The Kodiak Island Archipelago

has been home to the Alutiiq/Sugpiaq people for thousands of years. Long before cabins or docks stood here, the coastline sustained generations through salmon, halibut, cod, clams, seals, and whales. Evidence of earlier settlement still appears along eroded shorelines — layers of ash, shell, and bone reminding us that this place has long provided for those who understand and respect it.
Russian hunters traveled these waters in the late 1700s and early 1800s, though there is no record of permanent settlement on our specific property. The first documented development here began in 1923, when Charles Pajoman and Roy Trout constructed a small herring reduction plant and salmon cannery on this site. The facility changed hands several times before a fire destroyed it in October 1951. It was never rebuilt.

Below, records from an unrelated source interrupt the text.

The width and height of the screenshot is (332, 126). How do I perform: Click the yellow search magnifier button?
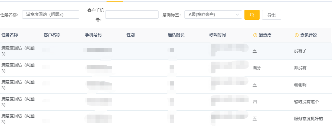(x=252, y=15)

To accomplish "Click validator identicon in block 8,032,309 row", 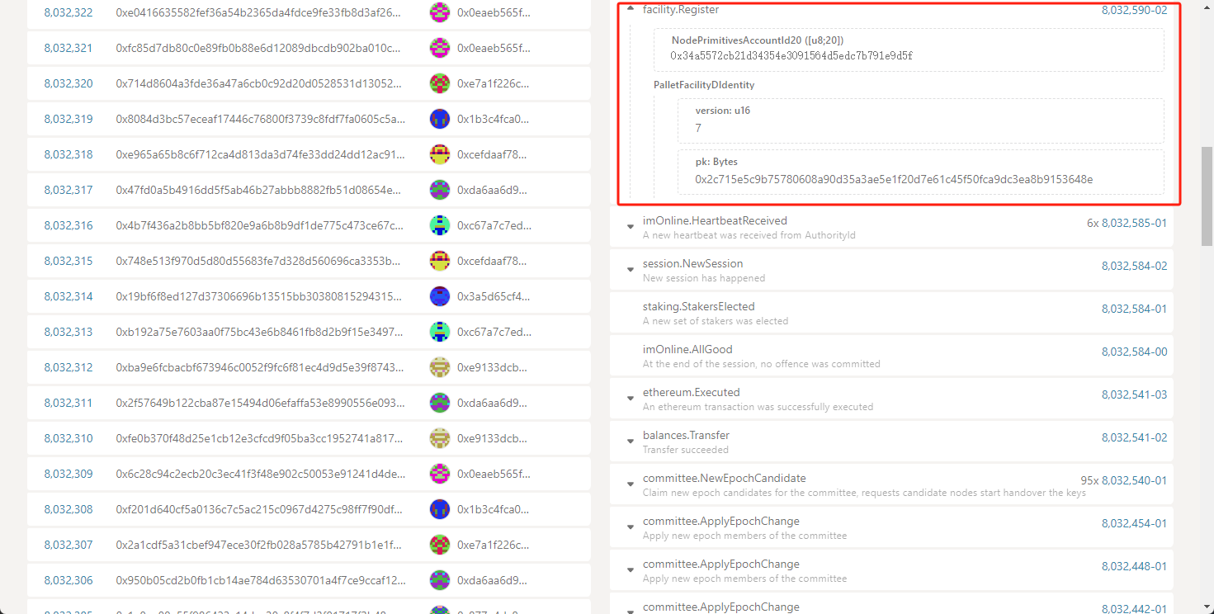I will tap(440, 474).
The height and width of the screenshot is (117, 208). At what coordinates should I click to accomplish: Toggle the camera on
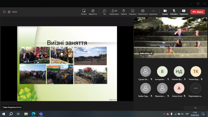165,12
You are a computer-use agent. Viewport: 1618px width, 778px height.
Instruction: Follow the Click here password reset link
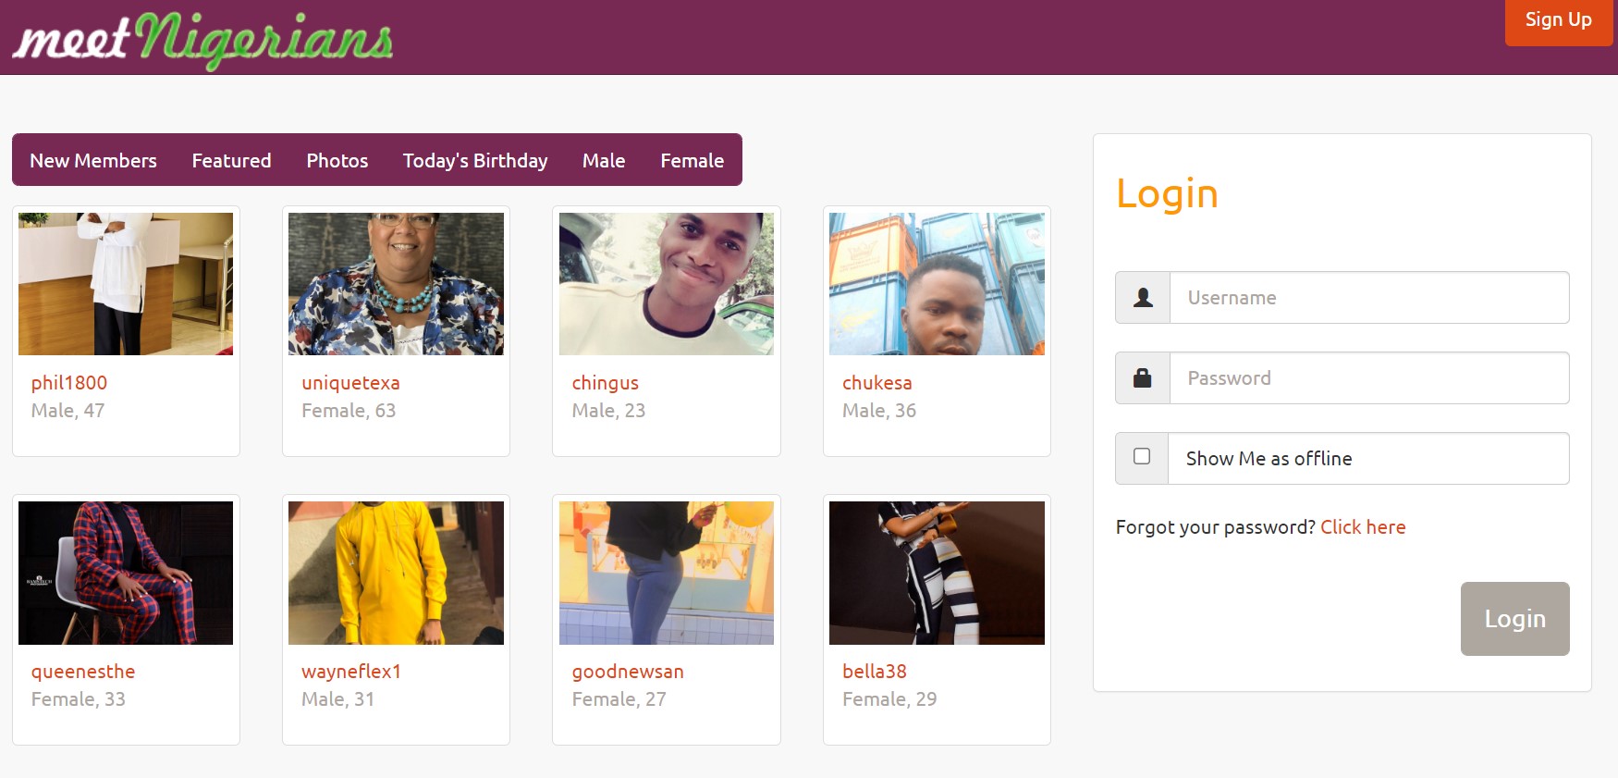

For decades, the property sat quiet. Charred pilings, rusting machinery, old boilers, and remnants of wooden pipe gradually yielded to grass, alder, spruce, and tide.
In 1982, Birch’s parents purchased the land. They moved here the following year and began again from the ground up. Living first in what is now our wood shop, they commercially fished in summer, outfitted Sitka black-tailed deer and Roosevelt elk hunters in fall, and milled Sitka spruce with a portable Alaskan sawmill through the winter months — lumber that would become the main lodge buildings and several guest cabins. The first guest cabin was heated with a wood-fired barrel stove. Birch’s mother relied on an Oval wood stove to heat water, cook meals, and bake bread.
By 1995, Birch’s parents retired from commercial fishing, and the lodge and outbuildings opened to summer guests while continuing to host fall hunters. In 2008, Birch and Tiffany purchased the property, continuing the second-generation commitment to the Robbins family’s history here.